How To Do More Pull Ups

Once you’ve gotten past the initial phase of how to do a pull up, then the next obvious question becomes, “How do I do more pull ups?” It’s a good question, because the vast majority of people out there can do somewhere in the neighborhood of 0-3. The good news is, within 3 weeks of following some of the suggestions here, I guarantee you will be able to do at least 10.

Now, it is going to take a lot of hard work and dedication, but you wouldn’t be reading this if you didn’t have that in spades. By the end of this article, you will be able to put together a concrete plan for yourself and will be able to do more pull ups than you previously thought you would be able to do.

Negative Pull Ups And Pull Up Holds

The first thing you may consider is to begin integrating negatives and holds into your training routine.

To perform a negative pull up, all you have to do is grab the pull up bar, and jump into the top position with your chin over the bar. Now, lower yourself slowly, and under control. Aim for at least a 10 second lowering time, although getting it over 20 seconds is preferable. When you reach the bottom, jump up, and do it again.

To perform pull up holds, you will also jump into the top position with your chin above the bar, just as with the negatives. Now, instead of lowering yourself slowly, you are simply going to allow yourself to hold the top position for as long as you can. As you tire out, continue to fight dropping to the bottom position.

These are both great techniques to add to the end of your pull up workout. If you cannot perform even one pull up, these are both great places to start.

Pull Up Ladders

Pull up ladder, sometimes called pyramids, are a great way to pack more pull ups into one workout. To perform them, you will start with one pull up, rest, then do two, rest, then three, and so on. For the rest periods, you should be resting as long as it took for you to perform the exercise.

Let’s take an example of someone who can perform three pull ups on their own. They would to a pyramid that looked like this:

1 pull up-rest-2 pull ups-rest-3 pull ups-rest-2 pull ups-rest-1 pull up.

At this point in the workout, you would have two choices. You could either stop right there, and you would have performed 9 total pull ups. Or, you could start over again, and perform another ladder.

Whichever you choose, when you are all done with your ladders, it is a great time to add in the negatives or pull up holds mentioned earlier.
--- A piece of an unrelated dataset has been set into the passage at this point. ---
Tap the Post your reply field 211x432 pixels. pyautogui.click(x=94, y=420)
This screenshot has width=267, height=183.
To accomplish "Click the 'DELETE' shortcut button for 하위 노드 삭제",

Do More Pull Ups Throughout The Day

Here is a cool technique that is actually really easy to follow. What you are going to do is more pull ups throughout your day. You can use ladders, or negatives in conjunction with this technique.

So here is how it would look. Let’s say you wake up, and first thing you do is knock out a pull up ladder before breakfast. You go eat breakfast, then afterward, do another ladder, or some negatives, or some holds. Now you’ve already gotten in some training before you’ve even left for work.

When you get home for work, you could do the same thing, or you could just do some straight sets. Let’s say 3 sets of 3 reps.

Before you go to bed, you do some more, however you like. In this way, you are getting short pull up workouts several times per day, and your body is getting better and better at them.

Pick One Strategy, Or Mix And Match

Whichever of these three strategies you like the most, you can use it, or use them in conjunction with each other. The choice is yours, but adding in these strategies will have you doing more pull ups than you ever thought yourself capable of doing in no time flat!